Dostałem mandat za przekroczenie prędkości, który zapłaciłem w terminie. Po miesiącu od zapłacenia mandatu wyjechałem zagranicę i tam sobie pracowałem. Po upływie kilku miesięcy przyleciałem na urlop i jak to na urlopie byłem na imprezie. Rano wracałem do domu, a pod domem podchodzi do mnie dwóch typków (kryminalni po tajniaku) i pytają się: "Pan taki i taki ?" Po tym jak potwierdziłem dostałem informacje, że jestem poszukiwany i zostaje zatrzymany. Żadnych informacji odnośnie tego za co jestem zatrzymany a ja też nic nie wiedziałem bo przecież w kraju już trochę mnie nie było a nie popełniłem żadnego przestępstwa przed wyjazdem.

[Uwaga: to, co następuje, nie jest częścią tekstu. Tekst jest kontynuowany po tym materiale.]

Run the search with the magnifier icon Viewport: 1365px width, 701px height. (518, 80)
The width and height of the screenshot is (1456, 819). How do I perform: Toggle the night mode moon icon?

Na komendzie dopiero podczas składania wyjaśnień dowiedziałem się, że chodzi o NIEZAPŁACONY mandat i o unikanie jego spłacenia. Po wyjaśnieniu, że mandat jest zapłacony i poinformowaniu, że mam nawet potwierdzenie znowu pojechaliśmy do mojego domu i odebraliśmy potwierdzenie. Co się okazało jakaś pajacówna nie zaksięgowała zapłaty za ten mandat co uruchomiło całą machinę sądowniczą (nie odbierane listy również) i przez błąd jakiejś idiotki koszty całej "akcji" przeciwko bandycie w mojej osobie lekko mówiąc przekroczyły kilkukrotnie wartość mandatu. Żeby było zabawniej nawet przepraszam nie usłyszałem i zostałem wypuszczony przed komisariat (oddalony od mojego domu o 7 km a ja bez grosza przy dupie i bez telefonu - spacerek). Podczas przesłuchania pojawił się też kolejny absurd, żeby uwaga: Dokonać zajęcia gotówki na poczet zapłaty mandatu (który był zapłacony) a jakby się okazało, że jednak jest zapłacony to gotówkę oddadzą. Dodatkowo pajacyk stwierdził, że była możliwość wystawienia międzynarodowego listu gończego (czyli ściągnięcie mnie z zagranicy w kajdankach za zapłacony mandat). Taaa niebieska mafia w pełni.
Na szczęście miałem potwierdzenie zapłaty bo pewnie też bym skończył jak ten gość w filmie.